The Georgian opposition has promised that their protests are entering the ‘active phase,’ threatening to distract Mikhail Saakashvili's ability to move around the capital.

“The opposition is beginning active pursuit of the president,” said Eka Beseliya, leader of the ‘For a United Georgia’ movement, inviting supporters to report on the president's whereabouts, and to block his motorcade.

In the first act of the ‘active phase,’ opposition activists thwarted Saakashvili’s late dinner in a Tbilisi café. Ten minutes after the president arrived for a snack, the opposition started a rally just outside of the building. They were throwing carrots and cabbages around to taunt their opponent, whom they dub ‘a rabbit’.
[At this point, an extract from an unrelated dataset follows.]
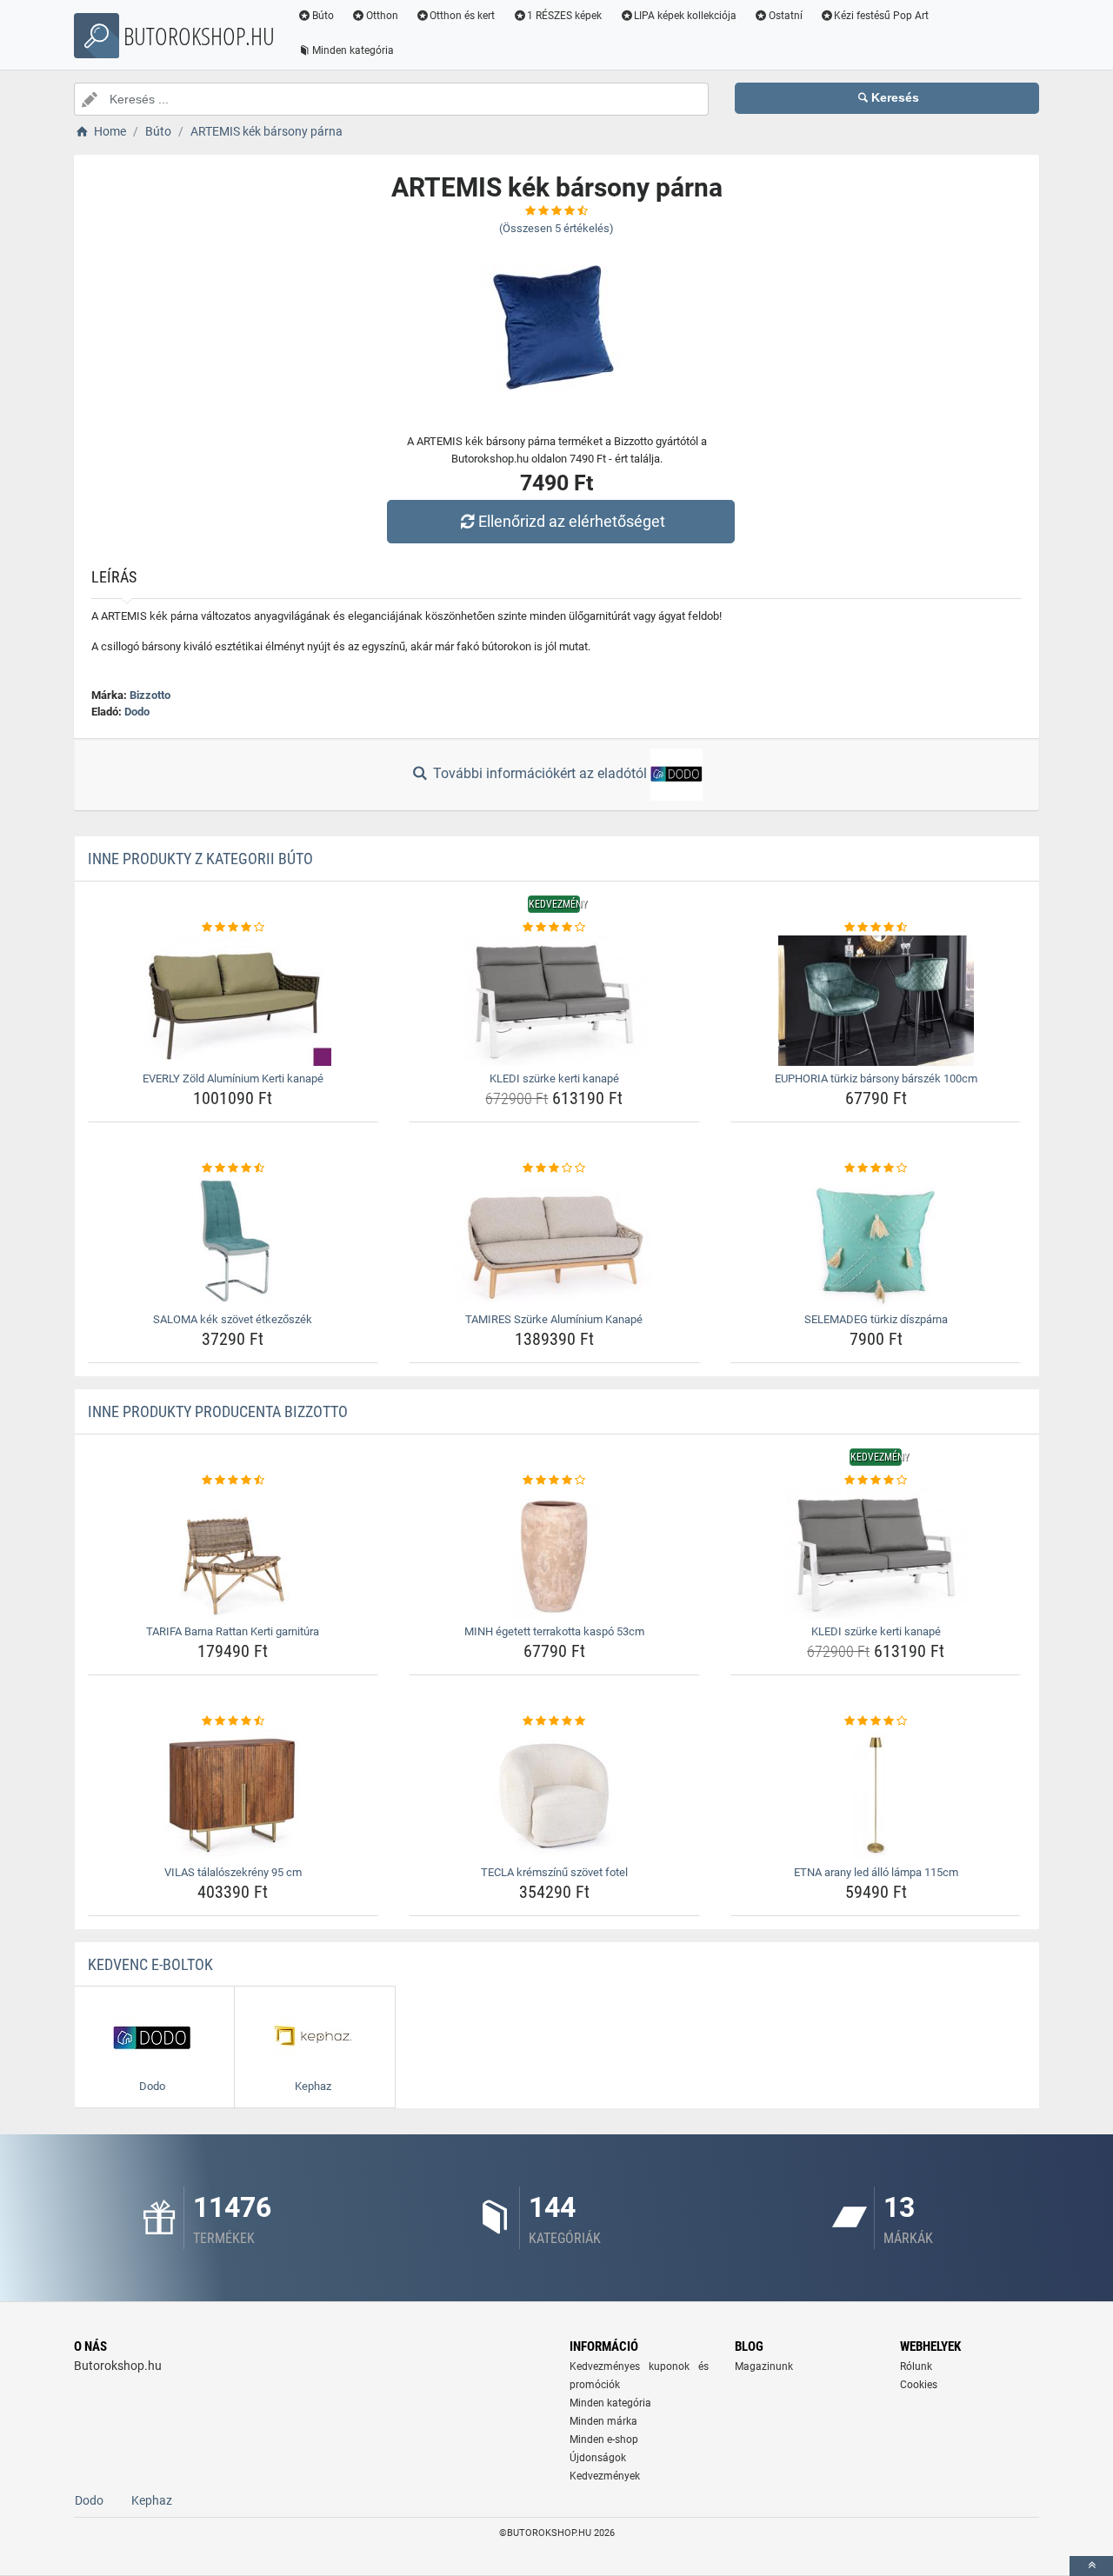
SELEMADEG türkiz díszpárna (876, 1319)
A scuffle between them and the police followed, with Saakashvili ‘fleeing with his bodyguards,’ as one of the witnesses said. The fight resulted in one policeman being wounded, and two opposition activists being detained.

The move followed president Saakashvili’s attempt to stop the protests which demand his resignation, and persuade the opposition to join efforts to tackle the economic crisis.

“I am prepared to cooperate with all the political forces, including the most radical of them,” the president told workers at a factory near Tbilisi. “Georgia now needs our unity, not conflicts.”

TV station targeted

The opposition is planning to target not only officials, but also employees of the state TV channel, which they accuse of ‘one-sided and incomplete’ reporting on the protests, and call for the resignation of its head, Levan Kubaneishvili.

The activists are planning to organize ‘corridors of conscience’ in front of the station’s building. They will not hinder the journalists on their way in and out, the opposition added.

Garbage standoff

Earlier, a row over garbage collection was sparked between the protestors and Tbilisi authorities. The collection service accused the opposition of attacking their staff when they tried to clean the site of the rally in front of the parliament building on April 11. The opposition, for their part, reported that unidentified people tried to dismantle the stage, and damage equipment used by the protestors.

On Thursday, Tbilisi police confiscated from the opposition activists a car, along with garbage they picked up in the city.

Earlier, opposition leaders announced that 10,000 of their new supporters had arrived in Tbilisi from the western and eastern parts of Georgia, and joined the rally outside the parliament.

The rallies began again on April 9, when thousands of protesters blocked streets around the parliament, and set up camps outside the president's residence, calling for him to step down.

Opposition activists are on duty around the clock. They stay in tents and “cell cages,” which they say symbolize Georgia's transformation into a police state.

Lately, there have been complaints that authorities are trying to stop the protests by shutting down electricity throughout the country.